▶ [Work task]: Reply with one number: the count of lines in the listing that contain the string "toolbar".

▶ [Exercise data]:
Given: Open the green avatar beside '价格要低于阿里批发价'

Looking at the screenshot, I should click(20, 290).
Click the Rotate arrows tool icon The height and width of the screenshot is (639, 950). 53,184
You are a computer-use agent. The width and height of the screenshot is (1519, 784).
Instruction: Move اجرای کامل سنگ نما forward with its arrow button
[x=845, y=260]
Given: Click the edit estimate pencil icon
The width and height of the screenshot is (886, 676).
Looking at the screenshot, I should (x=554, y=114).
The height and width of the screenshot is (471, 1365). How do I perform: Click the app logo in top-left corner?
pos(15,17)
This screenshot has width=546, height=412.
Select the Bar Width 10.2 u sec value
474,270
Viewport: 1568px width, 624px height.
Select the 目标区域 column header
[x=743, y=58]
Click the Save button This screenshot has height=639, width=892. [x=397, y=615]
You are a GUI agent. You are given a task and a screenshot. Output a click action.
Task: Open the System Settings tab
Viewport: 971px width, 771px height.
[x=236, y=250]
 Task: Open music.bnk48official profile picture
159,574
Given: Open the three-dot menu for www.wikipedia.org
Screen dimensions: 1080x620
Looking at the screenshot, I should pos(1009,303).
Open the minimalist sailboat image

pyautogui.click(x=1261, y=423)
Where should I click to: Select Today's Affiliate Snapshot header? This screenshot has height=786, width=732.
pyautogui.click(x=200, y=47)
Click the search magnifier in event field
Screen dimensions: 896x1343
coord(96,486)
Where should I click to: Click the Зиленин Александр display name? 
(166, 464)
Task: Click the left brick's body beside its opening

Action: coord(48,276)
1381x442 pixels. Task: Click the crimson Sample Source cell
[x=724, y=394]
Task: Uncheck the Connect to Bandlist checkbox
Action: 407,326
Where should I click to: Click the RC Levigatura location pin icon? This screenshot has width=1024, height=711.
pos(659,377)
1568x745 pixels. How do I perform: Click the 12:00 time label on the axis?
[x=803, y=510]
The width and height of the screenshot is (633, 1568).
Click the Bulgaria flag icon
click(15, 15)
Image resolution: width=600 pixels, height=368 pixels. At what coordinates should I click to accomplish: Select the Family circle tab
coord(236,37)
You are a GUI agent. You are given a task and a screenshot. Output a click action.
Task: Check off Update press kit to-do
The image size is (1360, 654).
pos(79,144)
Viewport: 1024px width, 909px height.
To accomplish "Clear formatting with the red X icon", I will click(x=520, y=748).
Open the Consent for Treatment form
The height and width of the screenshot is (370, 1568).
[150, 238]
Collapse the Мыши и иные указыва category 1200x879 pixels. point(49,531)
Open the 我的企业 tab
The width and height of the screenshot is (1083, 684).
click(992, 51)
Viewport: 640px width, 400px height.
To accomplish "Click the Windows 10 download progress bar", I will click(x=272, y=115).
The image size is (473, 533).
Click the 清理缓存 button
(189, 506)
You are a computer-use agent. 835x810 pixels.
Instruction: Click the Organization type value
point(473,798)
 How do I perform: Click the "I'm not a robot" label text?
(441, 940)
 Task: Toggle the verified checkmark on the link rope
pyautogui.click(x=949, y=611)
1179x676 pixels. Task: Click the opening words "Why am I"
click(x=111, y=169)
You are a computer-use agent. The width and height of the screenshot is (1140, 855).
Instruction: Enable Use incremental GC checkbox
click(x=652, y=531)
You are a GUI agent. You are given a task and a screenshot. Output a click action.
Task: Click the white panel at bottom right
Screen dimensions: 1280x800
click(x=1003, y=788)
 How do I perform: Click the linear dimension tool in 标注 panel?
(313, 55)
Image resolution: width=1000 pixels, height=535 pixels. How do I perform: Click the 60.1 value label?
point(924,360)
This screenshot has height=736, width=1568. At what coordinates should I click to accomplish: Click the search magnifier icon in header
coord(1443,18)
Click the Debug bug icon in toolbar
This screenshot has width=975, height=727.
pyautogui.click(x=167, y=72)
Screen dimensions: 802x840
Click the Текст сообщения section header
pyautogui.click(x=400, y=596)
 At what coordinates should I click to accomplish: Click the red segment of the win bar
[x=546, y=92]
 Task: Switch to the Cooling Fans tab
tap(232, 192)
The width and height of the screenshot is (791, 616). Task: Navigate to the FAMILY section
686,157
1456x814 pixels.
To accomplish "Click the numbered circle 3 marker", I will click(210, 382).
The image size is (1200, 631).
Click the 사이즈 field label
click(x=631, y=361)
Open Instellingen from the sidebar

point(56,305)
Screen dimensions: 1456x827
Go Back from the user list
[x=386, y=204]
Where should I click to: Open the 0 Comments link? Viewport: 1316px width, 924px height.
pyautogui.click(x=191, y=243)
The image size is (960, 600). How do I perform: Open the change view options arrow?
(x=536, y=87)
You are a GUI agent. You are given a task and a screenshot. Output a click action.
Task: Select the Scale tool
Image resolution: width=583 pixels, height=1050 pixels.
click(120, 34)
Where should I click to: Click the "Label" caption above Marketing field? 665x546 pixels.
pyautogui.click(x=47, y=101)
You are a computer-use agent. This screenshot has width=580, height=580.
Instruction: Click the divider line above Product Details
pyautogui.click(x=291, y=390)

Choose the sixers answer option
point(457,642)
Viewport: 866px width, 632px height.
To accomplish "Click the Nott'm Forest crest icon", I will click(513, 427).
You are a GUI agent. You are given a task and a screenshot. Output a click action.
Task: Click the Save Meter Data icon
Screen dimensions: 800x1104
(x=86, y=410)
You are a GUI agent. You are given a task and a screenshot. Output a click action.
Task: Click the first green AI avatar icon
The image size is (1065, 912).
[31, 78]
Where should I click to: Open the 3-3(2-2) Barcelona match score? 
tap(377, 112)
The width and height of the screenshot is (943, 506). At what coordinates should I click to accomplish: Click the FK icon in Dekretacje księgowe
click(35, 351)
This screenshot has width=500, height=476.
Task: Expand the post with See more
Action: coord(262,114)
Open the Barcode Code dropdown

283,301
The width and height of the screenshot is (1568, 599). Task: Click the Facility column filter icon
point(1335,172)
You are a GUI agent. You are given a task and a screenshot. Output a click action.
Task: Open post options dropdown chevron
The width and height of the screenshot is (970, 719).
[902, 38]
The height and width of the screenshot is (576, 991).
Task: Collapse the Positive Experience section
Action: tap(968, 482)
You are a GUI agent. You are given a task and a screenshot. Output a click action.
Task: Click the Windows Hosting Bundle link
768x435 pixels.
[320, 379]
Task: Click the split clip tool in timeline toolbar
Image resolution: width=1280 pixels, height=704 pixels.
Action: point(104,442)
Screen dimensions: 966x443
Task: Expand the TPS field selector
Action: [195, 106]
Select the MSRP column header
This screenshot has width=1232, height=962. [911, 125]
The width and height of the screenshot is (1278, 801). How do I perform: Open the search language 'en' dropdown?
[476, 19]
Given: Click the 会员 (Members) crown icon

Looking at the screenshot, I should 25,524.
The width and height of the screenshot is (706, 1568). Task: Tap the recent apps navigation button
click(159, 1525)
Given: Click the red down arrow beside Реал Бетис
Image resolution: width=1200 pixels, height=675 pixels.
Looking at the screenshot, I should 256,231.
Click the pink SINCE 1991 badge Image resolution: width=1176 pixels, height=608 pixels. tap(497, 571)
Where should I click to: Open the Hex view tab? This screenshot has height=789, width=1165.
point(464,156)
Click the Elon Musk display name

▶ [Task solution]: 2